I saw this post and I was curious what was out there.
https://neuromatch.social/@jonny/113444325077647843
Id like to put my lab servers to work archiving US federal data thats likely to get pulled - climate and biomed data seems mostly likely. The most obvious strategy to me seems like setting up mirror torrents on academictorrents. Anyone compiling a list of at-risk data yet?
One option that I’ve heard of in the past
ArchiveBox is a powerful, self-hosted internet archiving solution to collect, save, and view websites offline.
That looks useful, I might host that. Does anyone have an RSS feed of at risk data?
This seems pretty cool. I might actually host this.
Going to check that out because…yeah. Just gotta figure out what and where to archive.
NOAA is at risk I think.
Everything is at risk.
I use M-Discs to long term archival.
I don’t self-host it, I just use archive.org. That makes it available to others too.
There was the attack on the Internet archive recently, are there any good options out there to help mirror some of the data or otherwise provide redundancy?
It’s a single point of failure though.
Yes. This isn’t something you want your own machines to be doing if something else is already doing it.
But then who backs up the backups?
Realize how how much they are supporting and storing.

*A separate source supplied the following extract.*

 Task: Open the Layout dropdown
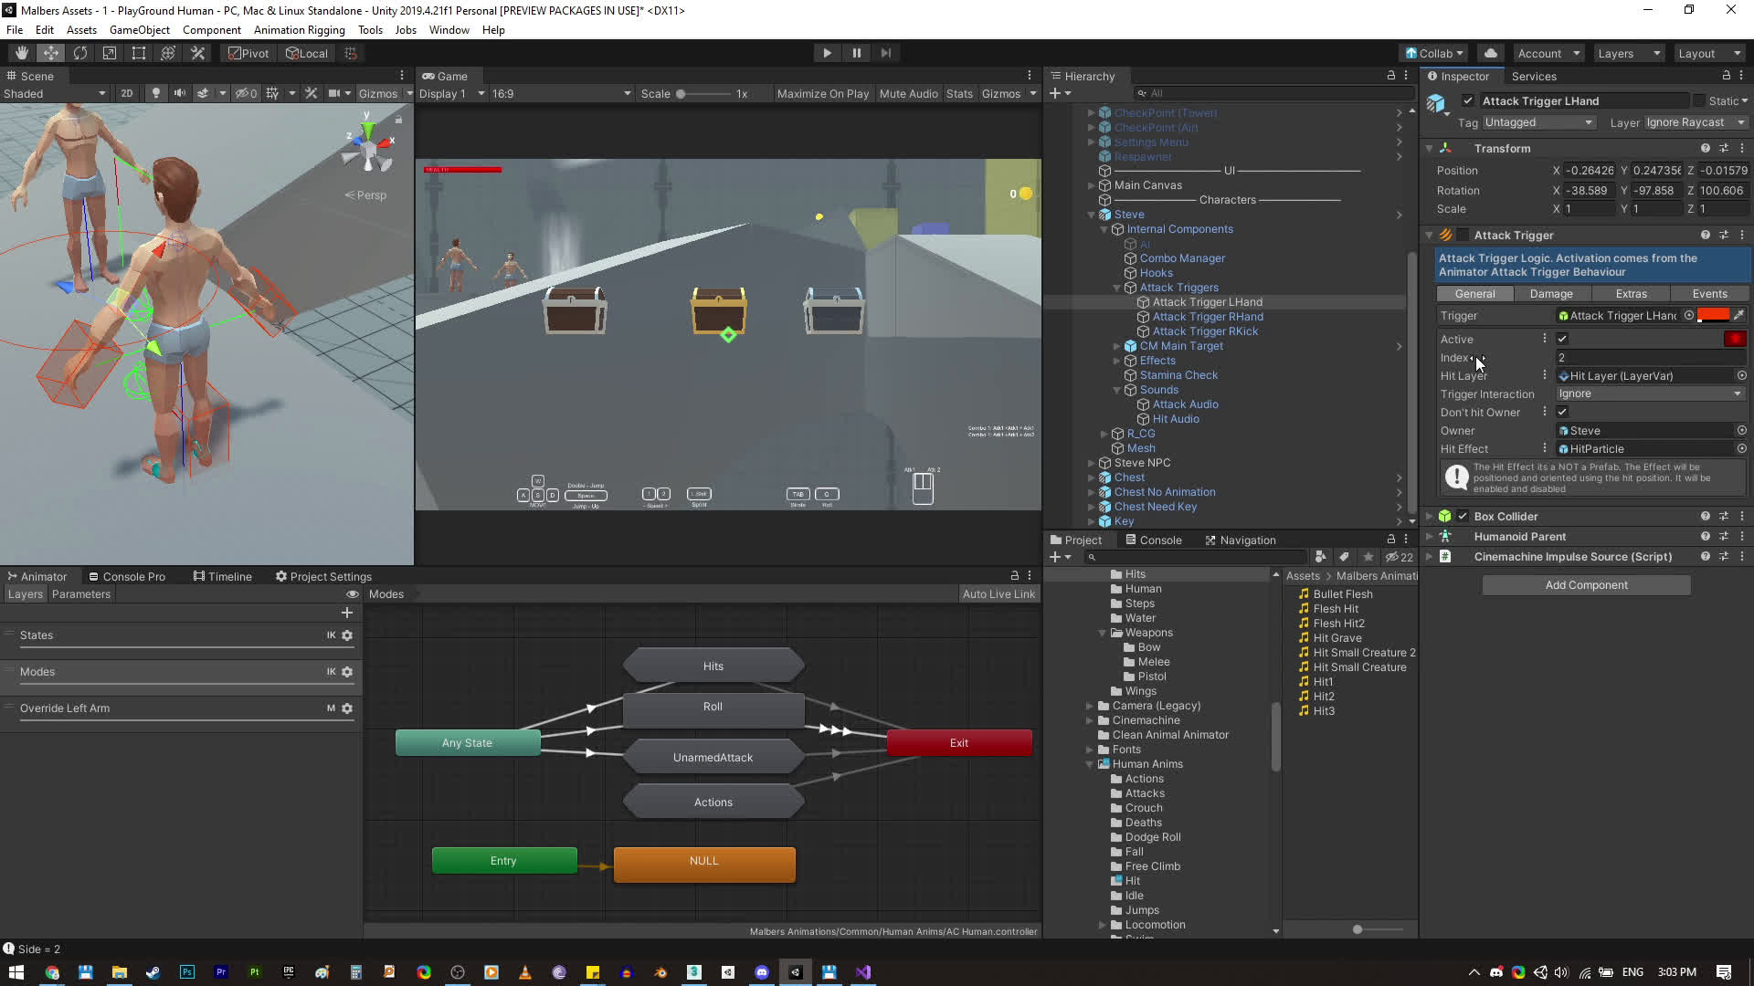point(1708,53)
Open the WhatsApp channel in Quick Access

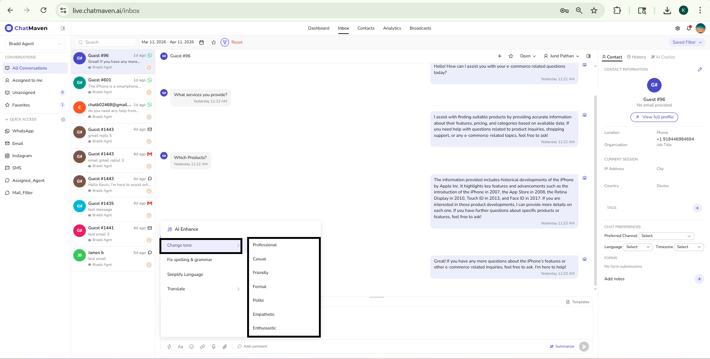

Come back to the comments after.
I guess they back either other up. Like archive.is is able to take archives from archive.org but the saved page reflects the original URL and the original archiving time from the wayback machine (though it also notes the URL used from wayback itself plus the time they got archived it from wayback).
Your argument is that a single backup is sufficient? I disagree, and I think that so would most in the selfhosted and datahoarder communities.
Flash drives and periodic transfers.